# Directions
Emit only the lines from the line containing "Open overflow menu for Fira Mono" through the last line of the entries, unchanged.

# Data supplied
********************

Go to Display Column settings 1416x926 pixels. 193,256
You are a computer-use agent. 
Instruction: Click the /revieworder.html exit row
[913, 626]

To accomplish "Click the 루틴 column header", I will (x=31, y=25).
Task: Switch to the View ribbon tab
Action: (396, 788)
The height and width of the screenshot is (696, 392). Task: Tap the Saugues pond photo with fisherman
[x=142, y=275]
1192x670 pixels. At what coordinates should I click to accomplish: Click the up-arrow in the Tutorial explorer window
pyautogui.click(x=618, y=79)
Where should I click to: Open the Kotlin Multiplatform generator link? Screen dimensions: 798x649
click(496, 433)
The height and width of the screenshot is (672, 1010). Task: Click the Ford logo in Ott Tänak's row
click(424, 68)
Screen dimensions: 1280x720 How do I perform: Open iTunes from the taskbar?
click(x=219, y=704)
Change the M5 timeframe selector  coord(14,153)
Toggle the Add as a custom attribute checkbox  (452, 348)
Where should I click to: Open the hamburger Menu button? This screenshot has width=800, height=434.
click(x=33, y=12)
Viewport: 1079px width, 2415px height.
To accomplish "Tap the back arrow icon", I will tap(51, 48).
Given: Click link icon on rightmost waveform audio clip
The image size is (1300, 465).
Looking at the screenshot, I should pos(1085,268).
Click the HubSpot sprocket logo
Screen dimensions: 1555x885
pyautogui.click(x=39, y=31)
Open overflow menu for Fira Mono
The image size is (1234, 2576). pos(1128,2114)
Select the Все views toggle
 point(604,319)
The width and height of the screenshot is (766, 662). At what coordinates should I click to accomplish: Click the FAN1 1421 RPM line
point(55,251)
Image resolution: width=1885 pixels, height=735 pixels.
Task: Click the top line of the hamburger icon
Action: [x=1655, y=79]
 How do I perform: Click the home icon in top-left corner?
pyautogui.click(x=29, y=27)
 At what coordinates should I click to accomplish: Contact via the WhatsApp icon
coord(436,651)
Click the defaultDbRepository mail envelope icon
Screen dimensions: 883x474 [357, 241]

********************

# Result of the task
Open overflow menu for Fira Mono
The image size is (1234, 2576). pos(1128,2114)
Select the Все views toggle
 point(604,319)
The width and height of the screenshot is (766, 662). At what coordinates should I click to accomplish: Click the FAN1 1421 RPM line
point(55,251)
Image resolution: width=1885 pixels, height=735 pixels.
Task: Click the top line of the hamburger icon
Action: [x=1655, y=79]
 How do I perform: Click the home icon in top-left corner?
pyautogui.click(x=29, y=27)
 At what coordinates should I click to accomplish: Contact via the WhatsApp icon
coord(436,651)
Click the defaultDbRepository mail envelope icon
Screen dimensions: 883x474 [357, 241]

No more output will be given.